Gain and loss refer to a change in the amplitude of a signals amplitude.  Gain, is an increase in the amplitude of the signal, and loss is a decrease.

Gain can occur as an active process, i.e. one where energy is added to the system, such as using an amplifier to increase the amplitude.  Or it can occur as a passive process (one where no energy is added) such as focusing energy of a signal in a beam, or reflecting signals so that they add “in-phase”.

Loss can occur due to many things – resistance in a wire, reflections of signals, filters which may purposely be in the system or not, general attenuation of the signal as it propagates away from the antenna.

It is important to know what factors are affecting the gain and loss of a specific system, to be able to quantify them, and if necessary, be able to compensate for them.  This is because there is a minimum level that a receiver can sense, and if a signal falls below the level the receiver can sense, then the signal will be lost.

Amplifier with input and output
Amplifier with input and output


Angle of incidence and angle of reflection
Reflection Angles. By Johann Arvelius. CC-BY-SA-3.0, via Wikimedia Commons

Reflections occur when an electromagnetic (EM) wave strikes a large surface (large means with respect to the wavelength), and bounces off (generally with some absorptive loss). The most obvious example of reflection is light (which is also an EM wave) reflecting off of a mirror.  The main problem that reflection can cause is that as the main signal is reflected, multiple copies of the signal can be created, and then received at the receiver.  This multiple signal creation/reception is called multipath.

In WLAN systems, multipath can result in holes in the network.  In GPS systems, multipath can cause incorrect location calculation.

GPS Multipath Effect. By GPS_tracking_satellites.jpg: Vaughan Weather Navstar-2.jpg: derivative work: Javiersanp [CC BY-SA 3.0], via Wikimedia Commons

Another form of reflection can occurs in wired (copper or optical) connections. When a signal travelling down the wire encounters a change in the medium it is travelling in (this change can occur at a connector, a break in the wire, and even a bend in a PCB) some fraction of the signal will reflect back the way it traveled.


Refraction is a change of direction of a wave as it passes from one medium to another.  The reason for the change of direction is because EM waves have different velocities in different mediums, so when it moves into a new medium, it will change velocity. But why does this cause a change in direction?  The best way to think about this is by using an analogy:

Imagine a line of foot soldiers marching together in a straight line.  In the soldiers’ path in front of them is a line drawn on the ground at an angle to the path of soldiers.  The speed of the soldiers on the beginning side of the line is regular marching pace, but the speed on the other side of the line must be very slow – they must take baby steps.  When the first soldier reaches the line, he immediately starts taking baby steps, but the others are still marching.  One by one the soldiers slow down as they reach the line, but the ones that reached the line later have traveled farther forward.  The result is that the line of soldiers swings around a certain amount.  If you imagine that the wavefront of the EM signal is the line of marching soldiers, and that the line on the ground is a boundary between different media, then you can see how an EM wave will bend when it crosses the boundary.

There is one exception to the bend, and that occurs if the wave hits a boundary between media at right angles.  If the wave hits the boundary straight on, then no bending occurs; if you go back to the foot soldier analogy, all of the soldiers would begin taking baby steps at exactly the same time, so the line of soldiers will not bend.

Refraction is very apparent with the EM wave known as light.  If you look at an object such as a straight straw that is halfway immersed in water, the straw will look as though it is bent or broken as in the following picture:

Soda Straw Refracting.
Soda Straw Refracting.
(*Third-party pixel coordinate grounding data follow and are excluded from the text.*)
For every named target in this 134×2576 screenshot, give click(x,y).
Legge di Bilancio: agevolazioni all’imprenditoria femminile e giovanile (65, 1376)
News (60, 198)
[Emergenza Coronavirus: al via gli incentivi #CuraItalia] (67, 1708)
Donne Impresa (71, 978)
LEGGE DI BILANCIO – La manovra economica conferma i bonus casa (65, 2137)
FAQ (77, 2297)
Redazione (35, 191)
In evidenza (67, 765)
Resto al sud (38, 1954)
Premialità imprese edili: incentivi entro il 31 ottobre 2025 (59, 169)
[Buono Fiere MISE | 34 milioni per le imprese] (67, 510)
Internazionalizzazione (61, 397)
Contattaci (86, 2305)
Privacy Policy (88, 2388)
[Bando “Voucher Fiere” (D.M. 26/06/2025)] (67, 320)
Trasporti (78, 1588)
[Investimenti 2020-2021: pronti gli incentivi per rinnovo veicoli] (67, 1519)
Bcrowell [CC-BY-SA-3.0], via Wikimedia Commons


Diffraction is the bending of an electromagnetic wave around an object that stands in its way.  When an object partially obstructs an electromagnetic wave, the wave will slow down where it runs into the object, and the entire wave will bend around the object.  The result is a “diffraction pattern” in the wave where the original wave and the new bent wave interfere with each other.
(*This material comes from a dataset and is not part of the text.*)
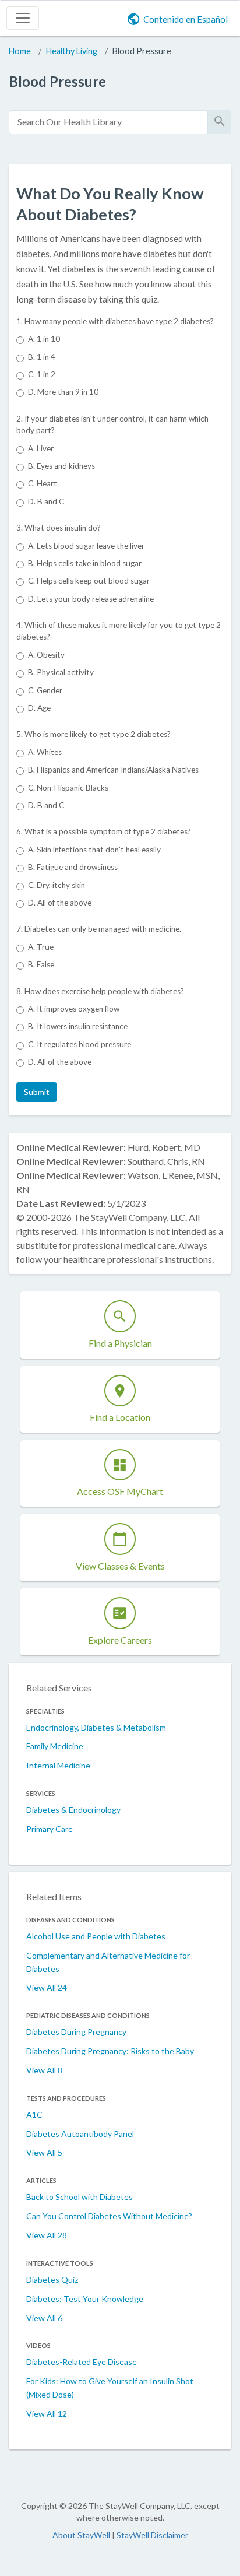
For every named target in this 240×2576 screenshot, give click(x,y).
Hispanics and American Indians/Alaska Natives (113, 769)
The following picture shows the diffraction of light around the silk in a spiders web. As the white light from behind the web hits the strands of silk (which are only a couple of times thicker than the wavelength of the light), some of the light is reflected, some is absorbed, and some is diffracted. The different beams of light created from the interaction with the web interfere with each other and create the rainbow of colours you see in the picture.

Diffraction Pattern in Spider Web.
Diffraction Pattern in Spider Web. By Brocken Inaglory [CC BY-SA 3.0], via Wikimedia Commons


Scattering is the result of an EM wave striking a rough surface or a large number of small objects.  Waves will be reflected in all different directions resulting in destruction of the original signal


Absorption occurs when an EM wave strikes a surface, and all or a large part of the signal is absorbed by the material.  Since the energy of the signal is absorbed by the material, the signal is lost.